**What is required:** Reply with one number only: the count of lines below that contain the word "dimensions".

**Input data:**
++++++

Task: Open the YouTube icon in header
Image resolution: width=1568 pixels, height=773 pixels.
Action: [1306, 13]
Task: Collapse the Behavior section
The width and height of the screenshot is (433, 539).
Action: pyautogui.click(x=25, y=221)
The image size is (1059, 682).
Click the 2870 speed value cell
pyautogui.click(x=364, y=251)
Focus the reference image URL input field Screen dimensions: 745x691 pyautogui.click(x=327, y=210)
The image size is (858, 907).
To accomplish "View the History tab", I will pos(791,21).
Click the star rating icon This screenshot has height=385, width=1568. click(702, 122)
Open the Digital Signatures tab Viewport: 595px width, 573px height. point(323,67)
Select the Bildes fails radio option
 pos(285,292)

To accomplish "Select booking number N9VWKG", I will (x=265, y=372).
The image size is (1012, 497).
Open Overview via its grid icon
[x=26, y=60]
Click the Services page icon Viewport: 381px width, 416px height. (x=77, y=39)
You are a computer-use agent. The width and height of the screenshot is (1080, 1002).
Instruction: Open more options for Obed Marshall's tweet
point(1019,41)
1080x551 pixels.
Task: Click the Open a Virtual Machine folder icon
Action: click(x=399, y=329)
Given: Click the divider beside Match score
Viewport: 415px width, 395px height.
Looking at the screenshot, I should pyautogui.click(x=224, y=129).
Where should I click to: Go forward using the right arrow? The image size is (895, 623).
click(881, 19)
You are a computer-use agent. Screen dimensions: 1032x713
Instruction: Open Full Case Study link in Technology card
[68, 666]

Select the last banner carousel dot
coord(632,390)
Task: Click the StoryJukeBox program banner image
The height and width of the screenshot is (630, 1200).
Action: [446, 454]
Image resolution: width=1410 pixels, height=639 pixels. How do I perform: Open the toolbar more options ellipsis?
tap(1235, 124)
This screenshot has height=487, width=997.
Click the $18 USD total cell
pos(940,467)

++++++

**Exercise result:** 2